• WHAT YOU NEED TO DO
Filter out all lines without the word "agent" from the data below, please, and copy the rest.

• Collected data
--- START ---

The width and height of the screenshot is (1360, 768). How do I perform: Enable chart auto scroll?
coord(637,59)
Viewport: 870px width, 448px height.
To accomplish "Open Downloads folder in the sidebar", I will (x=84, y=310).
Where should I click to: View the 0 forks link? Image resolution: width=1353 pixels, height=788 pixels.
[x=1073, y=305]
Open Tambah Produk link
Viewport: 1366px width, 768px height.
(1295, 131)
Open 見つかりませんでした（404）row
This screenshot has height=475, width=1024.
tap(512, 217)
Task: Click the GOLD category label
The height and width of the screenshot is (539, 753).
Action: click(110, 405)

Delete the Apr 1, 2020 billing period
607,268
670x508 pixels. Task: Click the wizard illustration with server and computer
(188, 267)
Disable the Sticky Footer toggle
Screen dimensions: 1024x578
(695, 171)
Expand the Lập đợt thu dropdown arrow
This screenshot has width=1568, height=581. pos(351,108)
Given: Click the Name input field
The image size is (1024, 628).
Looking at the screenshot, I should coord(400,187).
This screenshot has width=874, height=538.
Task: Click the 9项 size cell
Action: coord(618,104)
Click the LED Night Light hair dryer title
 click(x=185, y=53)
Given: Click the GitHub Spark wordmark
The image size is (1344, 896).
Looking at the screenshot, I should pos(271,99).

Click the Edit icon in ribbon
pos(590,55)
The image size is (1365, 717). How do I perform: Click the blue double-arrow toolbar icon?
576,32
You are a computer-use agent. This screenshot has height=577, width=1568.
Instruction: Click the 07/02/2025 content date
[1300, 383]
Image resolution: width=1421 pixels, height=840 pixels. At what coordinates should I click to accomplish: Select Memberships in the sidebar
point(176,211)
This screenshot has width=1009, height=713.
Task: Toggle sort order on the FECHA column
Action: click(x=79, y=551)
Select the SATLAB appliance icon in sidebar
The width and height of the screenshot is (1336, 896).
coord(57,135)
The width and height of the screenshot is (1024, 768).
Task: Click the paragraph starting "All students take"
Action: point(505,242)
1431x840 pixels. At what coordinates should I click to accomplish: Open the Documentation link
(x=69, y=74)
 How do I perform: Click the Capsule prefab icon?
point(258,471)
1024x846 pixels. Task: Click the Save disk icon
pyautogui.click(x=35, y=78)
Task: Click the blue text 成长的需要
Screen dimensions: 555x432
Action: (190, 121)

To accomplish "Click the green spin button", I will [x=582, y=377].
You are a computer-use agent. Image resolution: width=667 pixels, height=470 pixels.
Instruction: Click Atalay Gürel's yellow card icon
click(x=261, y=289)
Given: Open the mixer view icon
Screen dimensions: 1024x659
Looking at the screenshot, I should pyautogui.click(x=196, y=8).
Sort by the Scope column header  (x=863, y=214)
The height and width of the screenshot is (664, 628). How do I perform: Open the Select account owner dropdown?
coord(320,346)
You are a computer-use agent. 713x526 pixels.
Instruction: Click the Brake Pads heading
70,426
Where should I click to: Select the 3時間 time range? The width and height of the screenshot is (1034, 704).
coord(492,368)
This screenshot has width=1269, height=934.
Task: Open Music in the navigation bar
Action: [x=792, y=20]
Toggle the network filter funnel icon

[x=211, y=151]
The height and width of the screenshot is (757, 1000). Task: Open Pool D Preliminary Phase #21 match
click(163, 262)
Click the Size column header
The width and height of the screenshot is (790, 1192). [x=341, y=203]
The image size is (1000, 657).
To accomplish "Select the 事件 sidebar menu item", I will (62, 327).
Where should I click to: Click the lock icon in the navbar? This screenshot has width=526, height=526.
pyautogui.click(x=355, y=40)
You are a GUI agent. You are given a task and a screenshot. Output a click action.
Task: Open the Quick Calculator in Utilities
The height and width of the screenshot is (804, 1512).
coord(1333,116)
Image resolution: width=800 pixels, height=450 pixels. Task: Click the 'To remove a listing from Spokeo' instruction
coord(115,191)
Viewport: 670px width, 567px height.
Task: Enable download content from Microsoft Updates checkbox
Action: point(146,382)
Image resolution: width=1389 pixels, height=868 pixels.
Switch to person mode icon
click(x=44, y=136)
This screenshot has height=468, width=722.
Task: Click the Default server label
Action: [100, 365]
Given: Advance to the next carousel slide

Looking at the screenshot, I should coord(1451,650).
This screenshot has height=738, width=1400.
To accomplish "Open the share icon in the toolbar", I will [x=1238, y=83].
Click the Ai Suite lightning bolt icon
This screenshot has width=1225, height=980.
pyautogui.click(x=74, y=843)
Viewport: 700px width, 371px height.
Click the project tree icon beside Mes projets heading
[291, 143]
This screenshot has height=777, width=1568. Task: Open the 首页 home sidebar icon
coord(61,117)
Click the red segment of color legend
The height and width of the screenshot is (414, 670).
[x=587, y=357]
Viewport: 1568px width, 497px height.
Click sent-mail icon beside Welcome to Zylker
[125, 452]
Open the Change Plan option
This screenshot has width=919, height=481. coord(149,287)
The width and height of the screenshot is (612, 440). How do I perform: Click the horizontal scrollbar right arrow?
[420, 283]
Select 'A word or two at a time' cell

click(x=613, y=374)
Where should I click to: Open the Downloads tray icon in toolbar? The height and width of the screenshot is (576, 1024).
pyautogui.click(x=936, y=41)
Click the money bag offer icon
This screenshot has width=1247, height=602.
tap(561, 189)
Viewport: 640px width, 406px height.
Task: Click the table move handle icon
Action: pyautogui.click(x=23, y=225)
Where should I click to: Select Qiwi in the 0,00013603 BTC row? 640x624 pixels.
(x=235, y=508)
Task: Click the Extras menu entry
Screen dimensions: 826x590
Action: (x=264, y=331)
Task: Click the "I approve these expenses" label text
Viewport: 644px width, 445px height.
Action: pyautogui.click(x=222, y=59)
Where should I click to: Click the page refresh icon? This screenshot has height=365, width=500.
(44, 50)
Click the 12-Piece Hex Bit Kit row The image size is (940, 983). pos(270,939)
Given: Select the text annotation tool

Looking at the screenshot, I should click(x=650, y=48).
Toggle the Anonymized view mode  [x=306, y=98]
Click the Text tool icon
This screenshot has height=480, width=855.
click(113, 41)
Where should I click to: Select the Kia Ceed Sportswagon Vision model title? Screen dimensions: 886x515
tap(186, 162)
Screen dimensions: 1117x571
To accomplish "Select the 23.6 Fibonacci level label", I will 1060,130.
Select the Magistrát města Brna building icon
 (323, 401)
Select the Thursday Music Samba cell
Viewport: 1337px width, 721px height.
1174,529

--- END ---

• EXERCISE ANSWER
You are a computer-use agent. This screenshot has height=577, width=1568.
You are a computer-use agent. Image resolution: width=667 pixels, height=470 pixels.
You are a computer-use agent. 713x526 pixels.
You are a GUI agent. You are given a task and a screenshot. Output a click action.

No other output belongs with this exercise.